ZenShared deactivating and reactivating multiple times due to performance criteria

anonymous-edc · October 9, 2025, 3:38am

We’re seeing that cooks targeting our new on-prem ZenShared server are flip flopping a lot between deactivating and activating due to performance criteria. Our threshold was initially set to DeactivateAt=10 but I’ve tested this as high as a value of 30. It does seem to improve things, but I feel like an on-prem machine to an on-prem server in a stable network environment should never average over 10ms for any length of time, and the tests I’ve run show that it isn’t. I’ve run a continuous ping test on the side while a build was running and 99% of the pings were <1ms with some outliers jumping as high as 5ms at times, but none were over 10ms and certainly none over 30ms.

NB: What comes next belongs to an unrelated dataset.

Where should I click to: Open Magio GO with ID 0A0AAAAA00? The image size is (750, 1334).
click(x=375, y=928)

I was attempting to look at what the engine thinks is going on, but without diving into the debugger, it seems like the ZenShared isn’t in the stats blurb at the end of the cook. I see ZenRemoteGetHits, ZenRemoteGetTotal, and ZenRemoteGetHitPct listed, but for latency I only see LocalLatency, CloudLatency, and SharedLatency (which was 0.0000 and I assume refers to the legacy FileSystem shared DDC since that wasn’t active in this test). I did take a look through the code and I see where it’s calculating these, but I’m wondering if it’s possible the cook itself might be starving this and generate falsely high values at times (pure speculation on my part).

The log statements in question (that I see 5-10 times through the cook depending on the threshold used) are:

LogDerivedDataCache: Display: ZenShared: Performance does not meet minimum criteria. It will be deactivated until performance measurements improve. If this is consistent, consider disabling this cache store through environment variables or other configuration.

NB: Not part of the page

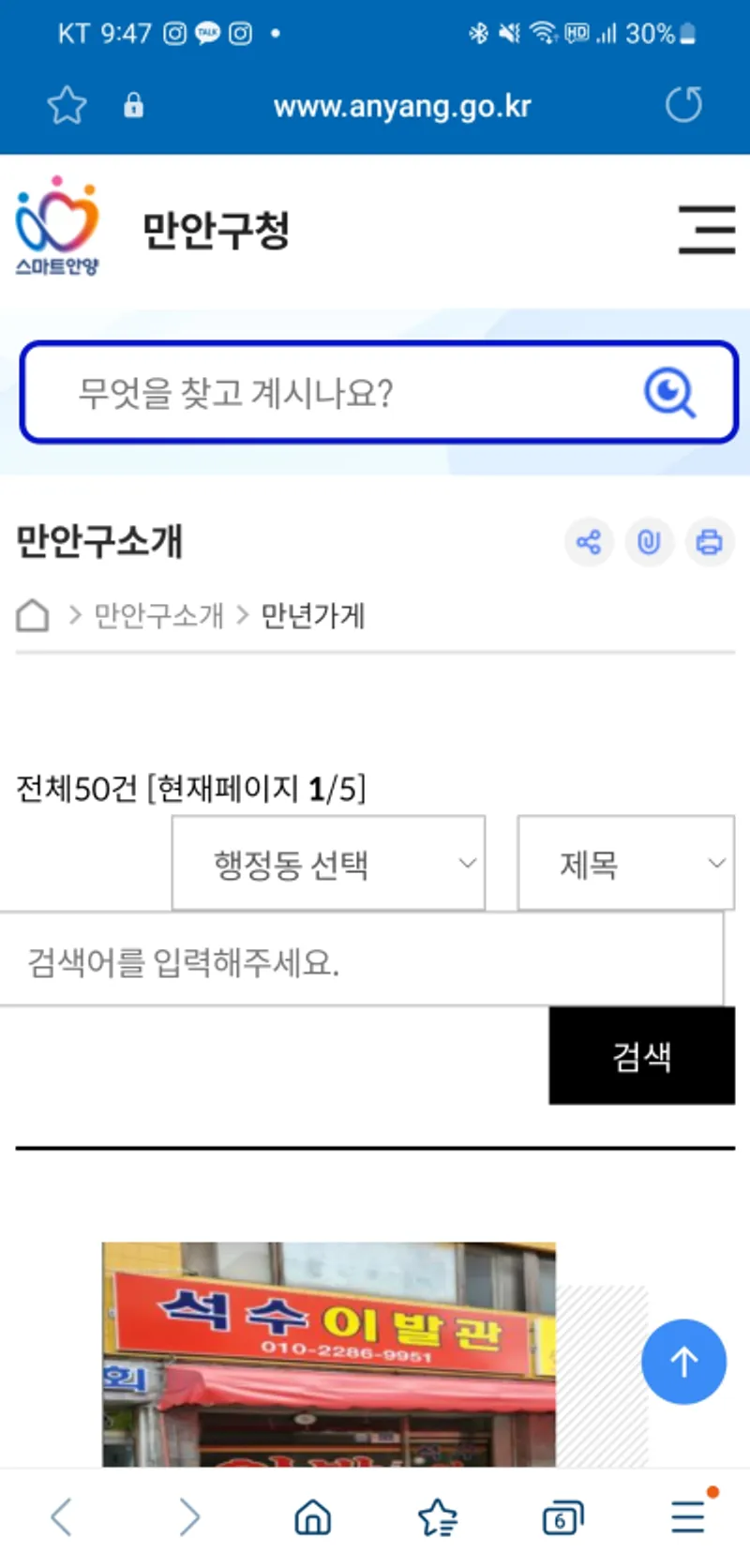Share this 만안구소개 page
The image size is (750, 1568).
(x=589, y=541)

LogDerivedDataCache: Display: ZenShared: Performance has improved and meets minimum performance criteria. It will be reactivated now.

Before I go digging super deep into this, have you all seen anything like this or have any potential changes to how this is calculated? Thanks in advance for any insight you can provide into this.

MoreOrLessRandom · October 21, 2025, 6:37am

Yes, I have seen this before. Specifically what I found was happening in the past was that the metrics coming out of curl for latency or “time to first byte” of a response would be skewed when we have a lot of requests in progress and we hit our designated connection limit forcing HTTP1 requests (without multiplexing) to be queued until a connection freed up. What seemed to be happening was that curl would included this queued time as part of the timers we query to determine average latency. This was discussed with the curl developers here:

github.com/curl/curl

Unexpected Timing Data When Limiting Concurrent Connections

opened 04:28PM - 06 Nov 23 UTC

closed 10:04PM - 27 Nov 23 UTC

zousar

not-a-curl-bug libcurl API

### I did this Implemented an average latency metric for a series of asynchro…nous HTTP1_1 requests using the multi API that is produced from: > CURLINFO_STARTTRANSFER_TIME - CURLINFO_CONNECT_TIME I also limited the number of concurrent connections using: > CURLMOPT_MAX_TOTAL_CONNECTIONS = foo ### I expected the following The latency metric would match the known latency as measured by calling the standalone curl executable to perform a basic GET request with a tiny response. What I found instead is that when there were more requests in progress than the connection limit permitted (and without pipelining or HTTP2), the latency measurement would increase in a way that seemed aligned with requests being queued and awaiting a connection. If I remove the connection limit, the latency measure is then accurate. This class of issue was discussed previously and a theoretical solution was proposed but the discussion went stale and no fix was submitted: https://github.com/curl/curl/issues/4776#issuecomment-570890159 Having locally attempted a modification of this nature to curl, I found that it corrected the issue I was seeing. Is there a chance that a fix can be submitted for this issue? ### curl/libcurl version 8.4.0 ### operating system Microsoft Windows [Version 10.0.19042.2965]

And in libcurl 8.4.0 we had to introduce a patch to address this issue (stored as curl_starttransfer_time_workaround.patch in the Engine/Source/ThirdParty/libcurl/patches/curl-8.4.0 path). In moving to later libcurl versions, it seemed as if the libcurl developers had addressed this issue, and carrying forward the patch was challenging due to the alterations to the library. However, we have also see evidence of this pattern of connecting & disconnecting to zenserver due to a false perception of latency when connections are queued.

I think we will have to consider either changing the way we compute average latency within zenserver’s DDC client, or we have to restore the patch for timing in newer libcurl drops. [mention removed] for visibility on this topic.

anonymous-edc · October 21, 2025, 5:22pm

Thanks for following up on this. I don’t think the impact to us currently is very severe, and we’ve gone ahead with rolling out our shared zen server to the team. It seems like it will only disable for a small window before it checks again. While this likely causes some missed cache pulls, it’s not detrimental, so we’ll watch for any updates on this.